Friday, December 06, 2002

The Tipping Point by Malcolm Gladwell

Applies epidemiology to social change. Very easy read and fascinating. Also, check out Gladwell’s web site (www.gladwell.com) for the random, interesting articles he’s written for the New Yorker. (A few of these articles were the foundation for Tipping Point.)

Thursday, December 05, 2002

Cadillac Desert by Marc Reisner

great book about water policy in the western US, which I read while backpacking in the desert of SE Utah. Fascinating read.

Playing for Keeps by David Halberstam

Excellent book about Michael Jordon and the NBA.

Wednesday, December 04, 2002

How the Mind Works by Stephen Pinker

Explains the complexity of the mind and why it's so incredibly hard to make a computer do what your mind does.

Tuesday, December 03, 2002

The Flanders Panel by Arturo Perez-Reverte

Clever, well-written mystery. It's a cross between Sherlock Holmes and Godel, Escher, Bach. And if you know anything about art/art history (which I don't), you'll probably like it even more, since the art world is the backdrop. I’ve subsequently read the rest of his books – all of which were disappointing.

Monday, December 02, 2002

Sphere by Michael Crighton

Very engaging novel about a spherical space ship lying on the floor of the ocean. Great beach reading.

Great Books by David Denby

Denby is a 40-something movie critic who returns to Columbia Univ. to take the Humanities Literature and Western Civ classes that all students are required to take.
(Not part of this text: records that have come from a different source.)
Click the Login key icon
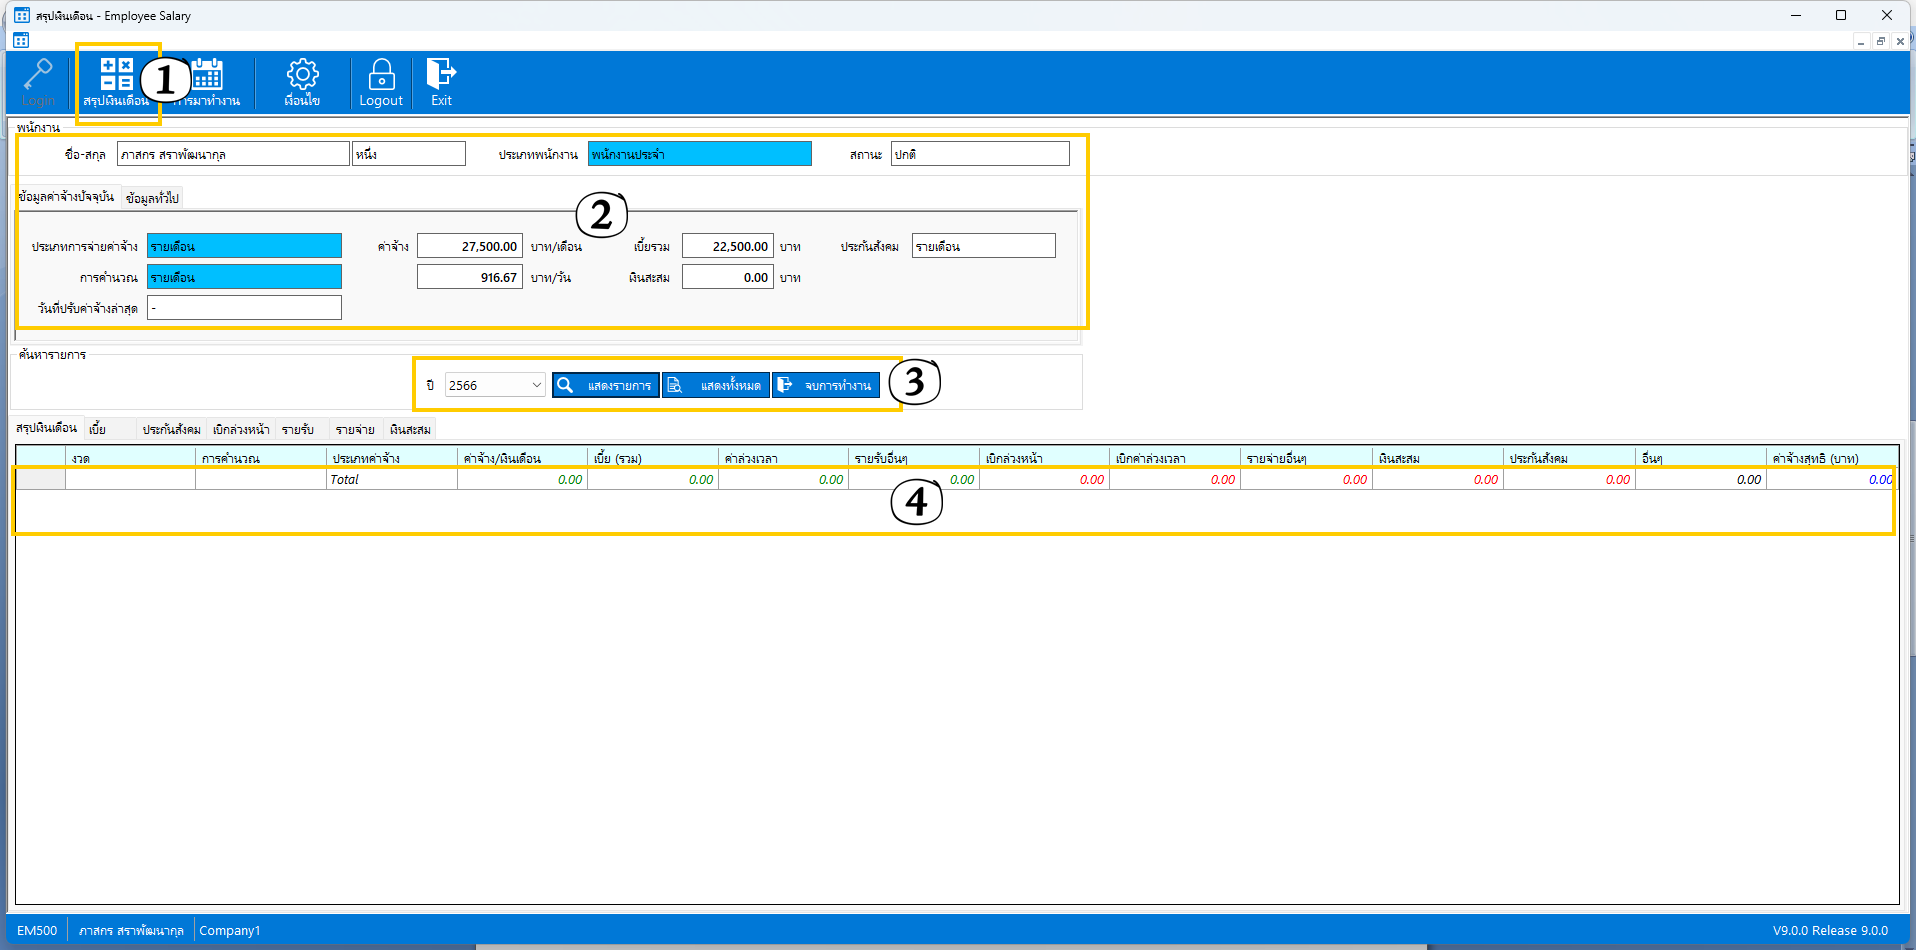Screen dimensions: 1916x950 pyautogui.click(x=38, y=76)
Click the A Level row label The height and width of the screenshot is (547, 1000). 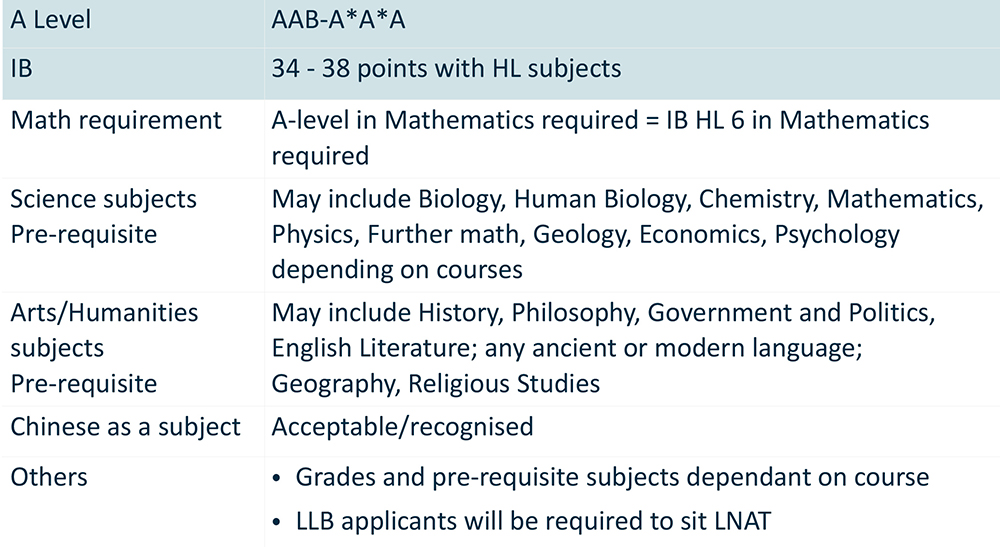[x=50, y=20]
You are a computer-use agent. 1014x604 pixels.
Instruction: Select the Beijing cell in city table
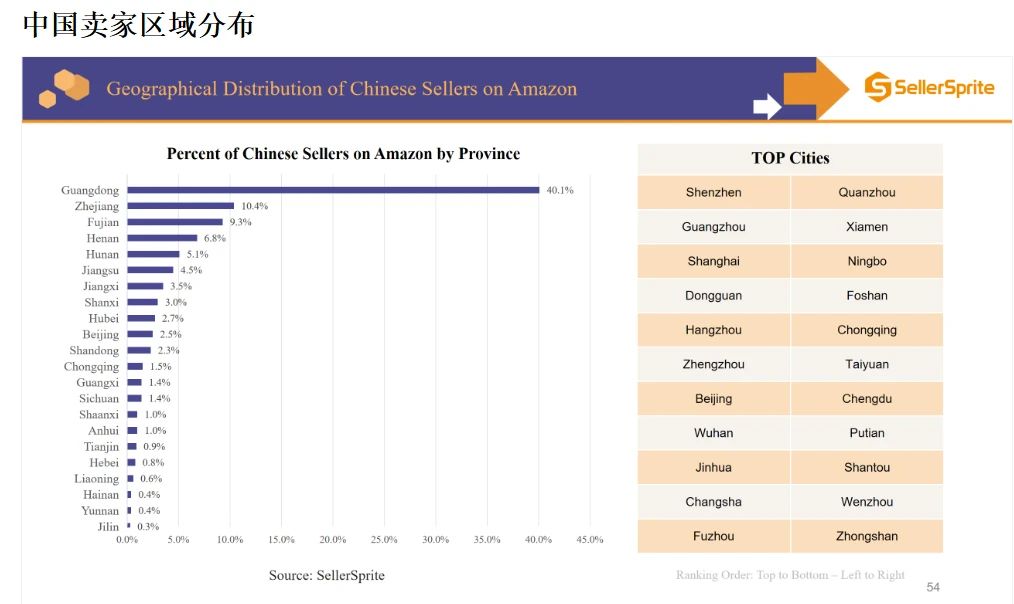(x=714, y=399)
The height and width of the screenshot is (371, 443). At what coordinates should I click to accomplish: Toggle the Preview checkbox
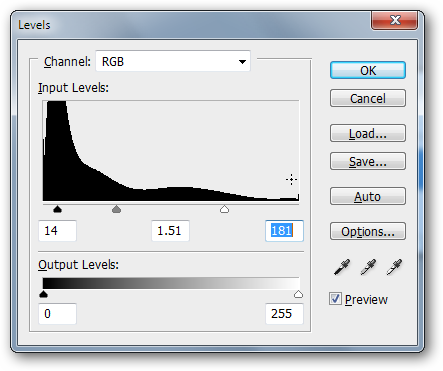pyautogui.click(x=335, y=299)
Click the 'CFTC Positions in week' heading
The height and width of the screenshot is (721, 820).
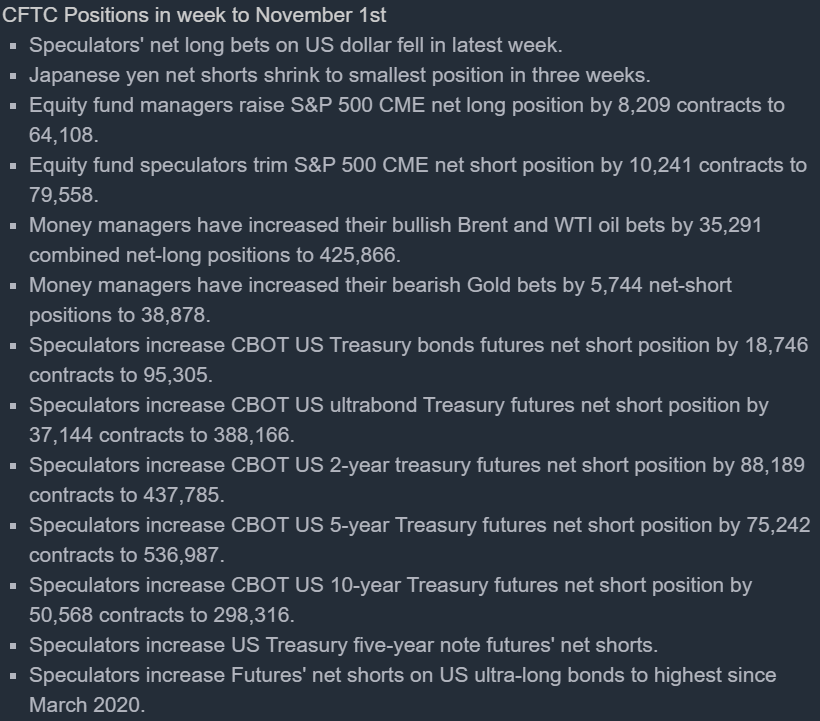click(x=194, y=15)
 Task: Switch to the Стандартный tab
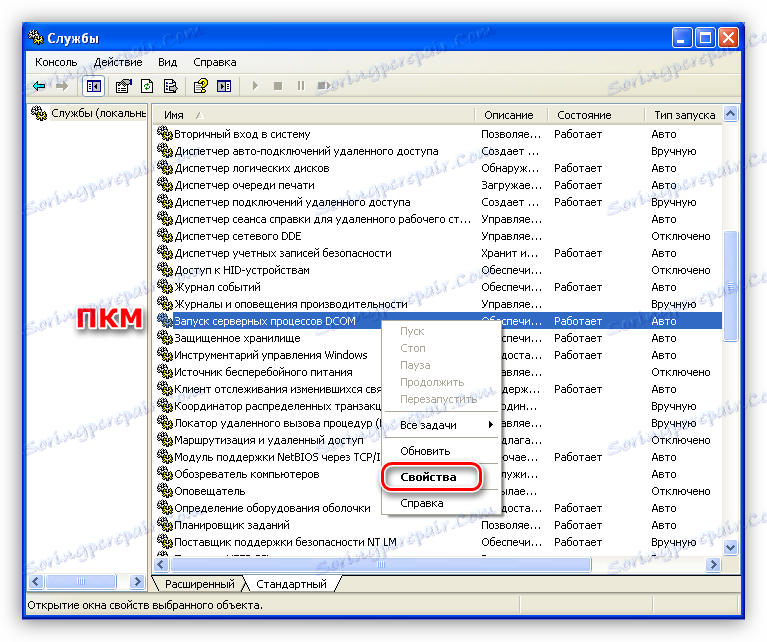click(x=291, y=584)
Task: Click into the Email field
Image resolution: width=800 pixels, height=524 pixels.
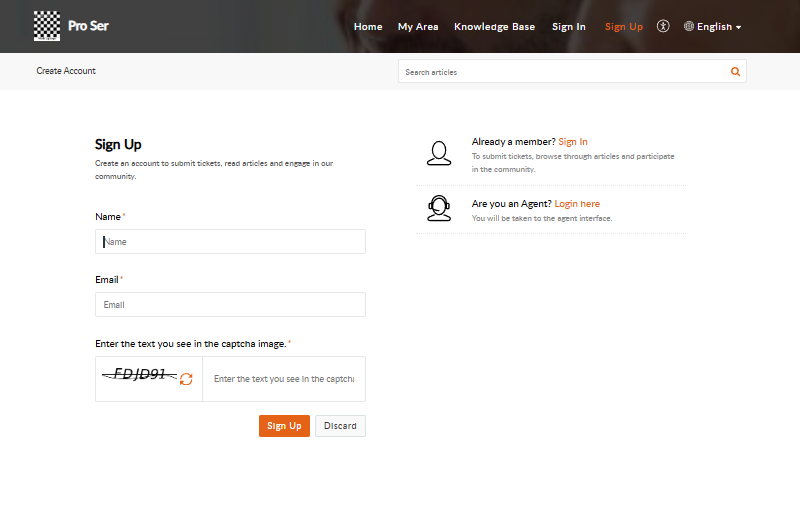Action: point(230,305)
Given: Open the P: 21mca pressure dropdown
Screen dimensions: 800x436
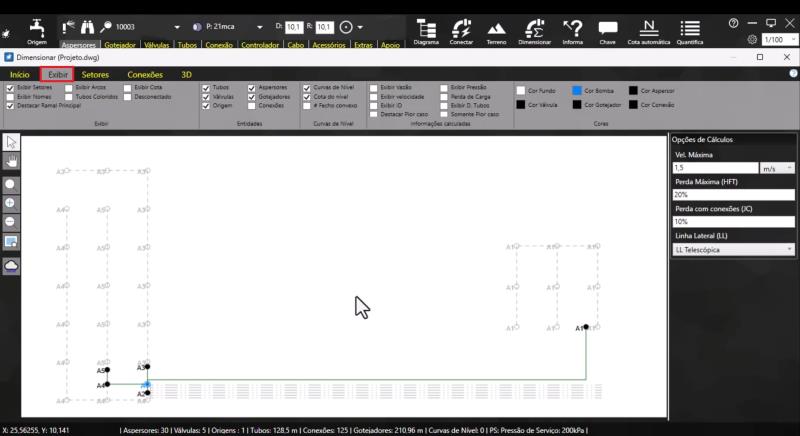Looking at the screenshot, I should pyautogui.click(x=259, y=27).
The book is about his thoughts on the books, the class discussions, the profs and the students as he takes these classes again 25 yrs after he took them as a freshman - and obviously with a perspective including 25 more years of "life experience".

Sunday, December 01, 2002

Into Thin Air by Jon Krakauer

Krakauer is an experienced climber and writer for Outside Magazine who joined a 1996 Mt Everest expedition to write about the commercialization of the mountain. This is his first-hand account of the disasterous expedition on which 8 people died. Krakauer’s Into the Wild was also ok in a bizarre, 'rubbernecking at a car-wreck' type of way.